Basic Testing with Pytest

The vast majority of the testing we’ll do in this class falls into one of two categories:

  1. Is the return value of this function equivalent to this
  2. Is the current value stored in this variable equal to this

Such tests are very well supported by pytest. Here you’ll see a few quick examples that should help you as you get started writing tests.

Tests vs. assert

A pytest test is a series of python assert statements grouped into a function. The assert statement is part of base python. When we write assert foo, we’re effecting telling python “foo is a statement of fact”. If we’re wrong, python will tell us by rasing an error. If we’re right, python does nothing. A pytest test will fail if any one of the assertions within that test fail. Our testing practice typically amounts to specifying a collection of assertions that, when all true, tells us our function should work as expected.

Basic assert pattern

When our assertion boils down to “my function actually returns what is expected” or “this variable actually equals what we expect it to”, then our assertions follow this patter:

assert ACTUAL == EXPECTED

For example, if we wanted to test the + or the * operator, then we might write the following assertions:

assert 2+2 == 4
assert 2*2 == 4
assert 2*3 == 6
assert 2+3 == 5

Basic test pattern

A test is just a function whose name begins with test. Such functions are discovered and executed by pytest when we run tests. We typically test more than one function and should do so in separate tests. So, we need to differentiate their tests by giving them unique names. Absent some good reason not to do so, you should just put _FUNCTIONNAME after the test as follows:

def test_FUNCTIONNAME():
    #assertions here

For example, if the function I want to test is named foo, then I’d define my test as follows:

def test_foo():
    ...

Testing with int and str data

When testing with int and str data, we can stick to the basic patterns above. The python == operator will do a strict comparison equality. Just remember that strings are case-sensitive, i.e. “hello” and “Hello” are not the same string.

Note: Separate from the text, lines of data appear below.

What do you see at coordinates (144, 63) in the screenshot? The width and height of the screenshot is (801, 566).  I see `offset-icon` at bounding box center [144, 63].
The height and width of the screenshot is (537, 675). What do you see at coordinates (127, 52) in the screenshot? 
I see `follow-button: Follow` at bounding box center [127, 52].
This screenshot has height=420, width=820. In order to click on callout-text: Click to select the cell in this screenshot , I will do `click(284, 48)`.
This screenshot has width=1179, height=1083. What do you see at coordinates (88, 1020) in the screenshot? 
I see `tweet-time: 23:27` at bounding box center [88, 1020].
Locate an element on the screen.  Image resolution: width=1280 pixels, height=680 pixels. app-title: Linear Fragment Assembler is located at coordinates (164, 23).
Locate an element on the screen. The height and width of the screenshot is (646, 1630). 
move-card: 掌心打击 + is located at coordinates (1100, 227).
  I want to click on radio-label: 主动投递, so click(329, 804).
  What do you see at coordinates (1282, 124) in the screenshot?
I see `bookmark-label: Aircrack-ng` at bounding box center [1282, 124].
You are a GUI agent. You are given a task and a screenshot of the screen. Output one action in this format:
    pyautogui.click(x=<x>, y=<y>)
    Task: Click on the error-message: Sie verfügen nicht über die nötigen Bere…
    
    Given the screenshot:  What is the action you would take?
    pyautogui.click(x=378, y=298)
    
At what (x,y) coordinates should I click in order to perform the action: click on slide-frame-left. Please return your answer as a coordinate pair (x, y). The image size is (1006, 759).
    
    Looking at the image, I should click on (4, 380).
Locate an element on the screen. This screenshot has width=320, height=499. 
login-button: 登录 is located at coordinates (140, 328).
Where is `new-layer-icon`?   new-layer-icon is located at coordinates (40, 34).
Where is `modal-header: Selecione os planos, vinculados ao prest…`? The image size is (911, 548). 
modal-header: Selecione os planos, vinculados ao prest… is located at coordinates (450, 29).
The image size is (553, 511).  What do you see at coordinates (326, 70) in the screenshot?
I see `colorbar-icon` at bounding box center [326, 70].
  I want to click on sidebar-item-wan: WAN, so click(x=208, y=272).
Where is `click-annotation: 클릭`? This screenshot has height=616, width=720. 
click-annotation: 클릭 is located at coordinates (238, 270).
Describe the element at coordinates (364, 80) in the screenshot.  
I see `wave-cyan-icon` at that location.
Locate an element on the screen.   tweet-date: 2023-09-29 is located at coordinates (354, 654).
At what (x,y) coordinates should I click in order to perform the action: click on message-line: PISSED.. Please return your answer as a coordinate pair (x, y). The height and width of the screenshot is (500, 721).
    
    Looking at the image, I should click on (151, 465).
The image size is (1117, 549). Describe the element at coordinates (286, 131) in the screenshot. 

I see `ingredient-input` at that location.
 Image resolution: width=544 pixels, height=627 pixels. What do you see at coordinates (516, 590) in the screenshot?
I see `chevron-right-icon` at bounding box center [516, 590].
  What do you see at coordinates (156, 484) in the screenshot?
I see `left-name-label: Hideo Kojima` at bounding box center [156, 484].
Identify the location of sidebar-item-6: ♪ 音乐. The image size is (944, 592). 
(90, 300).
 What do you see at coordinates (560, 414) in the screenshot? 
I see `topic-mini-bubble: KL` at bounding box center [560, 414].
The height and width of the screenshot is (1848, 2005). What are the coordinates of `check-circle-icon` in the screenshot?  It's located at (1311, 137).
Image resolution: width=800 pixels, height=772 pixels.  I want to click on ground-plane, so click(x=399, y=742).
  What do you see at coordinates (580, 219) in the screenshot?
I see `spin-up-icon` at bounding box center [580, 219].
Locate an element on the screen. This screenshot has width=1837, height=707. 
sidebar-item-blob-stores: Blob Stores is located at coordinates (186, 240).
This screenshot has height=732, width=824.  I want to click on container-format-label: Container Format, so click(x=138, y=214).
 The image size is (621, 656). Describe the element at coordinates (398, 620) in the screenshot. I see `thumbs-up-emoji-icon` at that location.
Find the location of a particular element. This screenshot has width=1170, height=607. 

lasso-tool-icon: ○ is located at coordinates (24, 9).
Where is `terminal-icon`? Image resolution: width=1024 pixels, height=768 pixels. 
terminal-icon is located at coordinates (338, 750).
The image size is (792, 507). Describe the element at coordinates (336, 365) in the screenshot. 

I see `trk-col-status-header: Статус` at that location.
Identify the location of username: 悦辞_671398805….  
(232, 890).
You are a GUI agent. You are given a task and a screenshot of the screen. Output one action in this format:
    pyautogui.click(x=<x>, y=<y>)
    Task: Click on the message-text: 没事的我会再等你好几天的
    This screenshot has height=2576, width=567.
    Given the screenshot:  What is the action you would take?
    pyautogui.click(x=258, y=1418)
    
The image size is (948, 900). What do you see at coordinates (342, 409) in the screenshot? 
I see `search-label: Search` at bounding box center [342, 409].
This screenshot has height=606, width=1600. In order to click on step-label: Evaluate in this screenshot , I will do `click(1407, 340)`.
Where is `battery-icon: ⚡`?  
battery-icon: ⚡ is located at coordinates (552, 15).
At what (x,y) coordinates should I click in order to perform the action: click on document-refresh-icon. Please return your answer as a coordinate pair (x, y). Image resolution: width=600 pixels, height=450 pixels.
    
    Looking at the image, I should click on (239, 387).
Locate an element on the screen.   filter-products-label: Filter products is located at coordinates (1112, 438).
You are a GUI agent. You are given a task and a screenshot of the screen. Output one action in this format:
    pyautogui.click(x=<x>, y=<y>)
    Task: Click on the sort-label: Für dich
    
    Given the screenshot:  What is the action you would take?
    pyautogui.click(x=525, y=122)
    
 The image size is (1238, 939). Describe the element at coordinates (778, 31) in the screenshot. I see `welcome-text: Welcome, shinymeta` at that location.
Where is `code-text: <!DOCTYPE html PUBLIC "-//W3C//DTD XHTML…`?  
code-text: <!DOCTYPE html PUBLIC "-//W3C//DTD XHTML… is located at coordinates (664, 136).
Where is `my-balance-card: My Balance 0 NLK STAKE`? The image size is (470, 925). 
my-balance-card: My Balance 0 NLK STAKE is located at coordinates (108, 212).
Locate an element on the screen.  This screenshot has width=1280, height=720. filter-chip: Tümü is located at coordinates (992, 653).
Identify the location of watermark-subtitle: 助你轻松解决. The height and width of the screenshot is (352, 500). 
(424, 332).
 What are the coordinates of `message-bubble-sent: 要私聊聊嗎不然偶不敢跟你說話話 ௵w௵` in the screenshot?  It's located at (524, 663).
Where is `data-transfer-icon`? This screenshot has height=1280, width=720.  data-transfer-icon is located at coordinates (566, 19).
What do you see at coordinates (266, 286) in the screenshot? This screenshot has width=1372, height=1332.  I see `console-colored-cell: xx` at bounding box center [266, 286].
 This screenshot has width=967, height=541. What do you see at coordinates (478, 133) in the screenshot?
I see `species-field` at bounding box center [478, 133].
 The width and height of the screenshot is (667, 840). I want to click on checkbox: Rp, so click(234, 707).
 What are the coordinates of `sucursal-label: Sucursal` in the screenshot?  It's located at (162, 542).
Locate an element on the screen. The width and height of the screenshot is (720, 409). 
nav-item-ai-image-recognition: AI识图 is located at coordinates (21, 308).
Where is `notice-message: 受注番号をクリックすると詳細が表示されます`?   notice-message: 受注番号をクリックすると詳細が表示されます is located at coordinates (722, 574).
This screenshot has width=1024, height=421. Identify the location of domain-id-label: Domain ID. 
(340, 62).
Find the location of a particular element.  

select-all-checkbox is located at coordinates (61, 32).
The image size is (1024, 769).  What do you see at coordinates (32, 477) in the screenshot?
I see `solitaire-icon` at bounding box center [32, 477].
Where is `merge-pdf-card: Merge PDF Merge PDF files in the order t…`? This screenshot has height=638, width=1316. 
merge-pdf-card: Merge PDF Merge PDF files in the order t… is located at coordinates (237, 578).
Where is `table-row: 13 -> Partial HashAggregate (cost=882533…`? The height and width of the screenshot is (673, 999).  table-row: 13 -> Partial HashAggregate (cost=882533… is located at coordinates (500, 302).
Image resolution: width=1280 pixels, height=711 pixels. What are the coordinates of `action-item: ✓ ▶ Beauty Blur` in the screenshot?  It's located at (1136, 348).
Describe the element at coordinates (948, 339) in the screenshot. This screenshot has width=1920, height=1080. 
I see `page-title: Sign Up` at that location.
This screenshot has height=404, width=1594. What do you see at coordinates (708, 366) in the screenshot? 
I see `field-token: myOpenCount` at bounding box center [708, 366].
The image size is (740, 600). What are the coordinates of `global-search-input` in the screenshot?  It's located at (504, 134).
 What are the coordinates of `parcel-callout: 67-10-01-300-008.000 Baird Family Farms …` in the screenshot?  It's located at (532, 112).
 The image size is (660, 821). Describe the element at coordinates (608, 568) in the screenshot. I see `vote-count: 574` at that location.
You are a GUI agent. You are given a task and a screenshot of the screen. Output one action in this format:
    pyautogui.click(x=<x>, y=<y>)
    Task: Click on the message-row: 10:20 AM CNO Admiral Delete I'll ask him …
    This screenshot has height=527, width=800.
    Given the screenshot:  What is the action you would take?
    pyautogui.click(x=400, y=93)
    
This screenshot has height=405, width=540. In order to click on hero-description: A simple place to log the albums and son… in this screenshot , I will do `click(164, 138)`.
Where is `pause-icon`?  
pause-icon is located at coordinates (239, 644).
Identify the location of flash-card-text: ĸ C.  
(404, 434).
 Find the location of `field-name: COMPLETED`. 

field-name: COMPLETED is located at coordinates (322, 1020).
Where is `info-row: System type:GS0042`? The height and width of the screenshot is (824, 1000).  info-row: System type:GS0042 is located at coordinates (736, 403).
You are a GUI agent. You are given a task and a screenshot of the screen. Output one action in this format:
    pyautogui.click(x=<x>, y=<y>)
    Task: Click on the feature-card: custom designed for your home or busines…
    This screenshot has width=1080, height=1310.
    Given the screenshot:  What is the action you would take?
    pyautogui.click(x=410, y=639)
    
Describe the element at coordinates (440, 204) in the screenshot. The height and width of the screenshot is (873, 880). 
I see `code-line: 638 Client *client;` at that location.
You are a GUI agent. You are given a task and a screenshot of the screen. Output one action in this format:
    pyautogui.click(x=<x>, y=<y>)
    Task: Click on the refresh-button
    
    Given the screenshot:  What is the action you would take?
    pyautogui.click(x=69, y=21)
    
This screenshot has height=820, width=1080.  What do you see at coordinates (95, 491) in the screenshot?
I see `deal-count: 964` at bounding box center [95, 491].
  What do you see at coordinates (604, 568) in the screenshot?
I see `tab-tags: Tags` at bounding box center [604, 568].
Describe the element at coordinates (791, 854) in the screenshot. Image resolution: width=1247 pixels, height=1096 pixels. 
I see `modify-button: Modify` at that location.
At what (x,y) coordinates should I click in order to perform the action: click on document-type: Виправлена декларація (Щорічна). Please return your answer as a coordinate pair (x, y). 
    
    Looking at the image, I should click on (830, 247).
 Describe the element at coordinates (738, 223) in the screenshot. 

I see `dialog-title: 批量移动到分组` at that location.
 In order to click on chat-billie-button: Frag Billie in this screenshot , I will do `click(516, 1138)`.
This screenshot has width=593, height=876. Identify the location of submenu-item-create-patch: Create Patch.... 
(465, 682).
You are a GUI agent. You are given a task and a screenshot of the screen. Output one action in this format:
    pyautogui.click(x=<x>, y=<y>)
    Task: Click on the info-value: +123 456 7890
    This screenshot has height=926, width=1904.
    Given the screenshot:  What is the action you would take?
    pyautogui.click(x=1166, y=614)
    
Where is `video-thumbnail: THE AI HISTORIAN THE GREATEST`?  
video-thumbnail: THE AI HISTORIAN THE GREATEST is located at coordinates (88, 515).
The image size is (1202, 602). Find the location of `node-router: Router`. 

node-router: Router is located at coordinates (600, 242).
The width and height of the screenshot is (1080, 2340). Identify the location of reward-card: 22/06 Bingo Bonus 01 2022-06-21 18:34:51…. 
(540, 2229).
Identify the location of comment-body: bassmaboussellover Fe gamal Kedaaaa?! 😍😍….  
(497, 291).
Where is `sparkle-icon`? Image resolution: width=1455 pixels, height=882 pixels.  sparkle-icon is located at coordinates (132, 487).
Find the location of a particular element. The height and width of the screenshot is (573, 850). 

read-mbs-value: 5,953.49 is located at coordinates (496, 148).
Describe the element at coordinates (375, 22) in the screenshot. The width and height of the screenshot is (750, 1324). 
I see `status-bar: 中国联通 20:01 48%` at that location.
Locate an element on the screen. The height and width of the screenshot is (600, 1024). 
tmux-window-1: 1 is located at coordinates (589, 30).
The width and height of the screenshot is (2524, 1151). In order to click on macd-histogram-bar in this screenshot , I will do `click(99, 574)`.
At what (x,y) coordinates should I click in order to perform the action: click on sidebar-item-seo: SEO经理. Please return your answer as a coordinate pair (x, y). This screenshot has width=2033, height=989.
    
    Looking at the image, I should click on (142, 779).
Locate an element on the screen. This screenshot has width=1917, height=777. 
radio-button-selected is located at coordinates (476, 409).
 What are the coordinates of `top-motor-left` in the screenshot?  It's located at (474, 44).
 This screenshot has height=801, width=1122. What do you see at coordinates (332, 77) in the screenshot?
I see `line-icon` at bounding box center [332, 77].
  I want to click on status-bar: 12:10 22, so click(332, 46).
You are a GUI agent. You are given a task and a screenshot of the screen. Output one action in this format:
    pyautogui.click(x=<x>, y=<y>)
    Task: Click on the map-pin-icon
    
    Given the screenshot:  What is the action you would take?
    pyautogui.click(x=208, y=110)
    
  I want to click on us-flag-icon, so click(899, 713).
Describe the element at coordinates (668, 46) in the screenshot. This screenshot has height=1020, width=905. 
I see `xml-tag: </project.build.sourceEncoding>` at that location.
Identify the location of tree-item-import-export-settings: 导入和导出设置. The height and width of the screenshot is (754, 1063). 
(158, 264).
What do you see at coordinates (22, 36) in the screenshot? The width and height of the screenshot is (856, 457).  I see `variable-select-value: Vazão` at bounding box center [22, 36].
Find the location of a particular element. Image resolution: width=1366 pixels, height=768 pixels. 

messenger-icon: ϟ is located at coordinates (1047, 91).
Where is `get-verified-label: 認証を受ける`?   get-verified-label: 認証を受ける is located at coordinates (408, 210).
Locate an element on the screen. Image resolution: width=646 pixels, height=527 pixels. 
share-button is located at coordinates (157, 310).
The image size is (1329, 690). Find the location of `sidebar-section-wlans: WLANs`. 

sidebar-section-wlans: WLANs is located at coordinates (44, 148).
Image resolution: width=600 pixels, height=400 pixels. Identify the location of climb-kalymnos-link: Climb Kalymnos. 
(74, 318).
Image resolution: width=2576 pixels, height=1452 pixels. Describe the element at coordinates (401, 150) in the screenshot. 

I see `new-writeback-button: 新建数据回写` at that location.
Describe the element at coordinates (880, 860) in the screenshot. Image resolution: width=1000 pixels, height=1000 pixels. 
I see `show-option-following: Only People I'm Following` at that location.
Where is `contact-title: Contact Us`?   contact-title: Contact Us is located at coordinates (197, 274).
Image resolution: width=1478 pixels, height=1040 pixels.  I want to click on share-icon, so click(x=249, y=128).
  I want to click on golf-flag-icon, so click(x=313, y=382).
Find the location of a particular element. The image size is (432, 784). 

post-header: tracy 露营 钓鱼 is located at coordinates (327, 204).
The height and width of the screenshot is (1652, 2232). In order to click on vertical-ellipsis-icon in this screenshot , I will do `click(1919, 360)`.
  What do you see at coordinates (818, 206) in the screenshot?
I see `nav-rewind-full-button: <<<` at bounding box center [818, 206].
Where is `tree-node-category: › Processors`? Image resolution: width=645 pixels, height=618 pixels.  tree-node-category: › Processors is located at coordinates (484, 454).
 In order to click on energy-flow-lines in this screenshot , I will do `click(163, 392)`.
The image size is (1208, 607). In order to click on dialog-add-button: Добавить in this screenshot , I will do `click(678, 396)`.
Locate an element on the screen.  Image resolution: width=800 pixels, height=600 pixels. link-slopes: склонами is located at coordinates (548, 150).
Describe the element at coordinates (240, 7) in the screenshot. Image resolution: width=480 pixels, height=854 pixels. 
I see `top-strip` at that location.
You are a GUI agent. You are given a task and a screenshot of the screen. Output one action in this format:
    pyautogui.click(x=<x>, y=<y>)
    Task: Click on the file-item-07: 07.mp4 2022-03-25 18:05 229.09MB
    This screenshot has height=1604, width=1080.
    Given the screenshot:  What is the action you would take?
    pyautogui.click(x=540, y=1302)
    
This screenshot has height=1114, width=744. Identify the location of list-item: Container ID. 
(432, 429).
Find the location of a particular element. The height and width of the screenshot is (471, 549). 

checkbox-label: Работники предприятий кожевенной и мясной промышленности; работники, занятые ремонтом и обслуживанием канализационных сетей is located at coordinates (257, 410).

Here’s an example of what a test for a function named foo might look like if foo takes as an argument one int and returns one int.

def test_foo():
    assert foo(0) == 1
    assert foo(2) == 4
    assert foo(10) == 1024

Testing with float data

Floating point numbers are subject to rounding errors. This makes testing for strict equality problematic as often we get results that are “close enough”. For example, maybe you expected 0.0 but your function returned 0.0000000000001. That’s probably OK and you probably want the test to pass. To allow for this pytest provides a function named approx that we can apply to our expected value to communicate “the actual is an approximate of the expected value”.

For example, let’s say we expect our function foo to return something more or less like 1.0, then we can assert the following:

assert foo(2.45) == pytest.approx(1.0)

If you need to use approx, then you must import pytest in your testing file.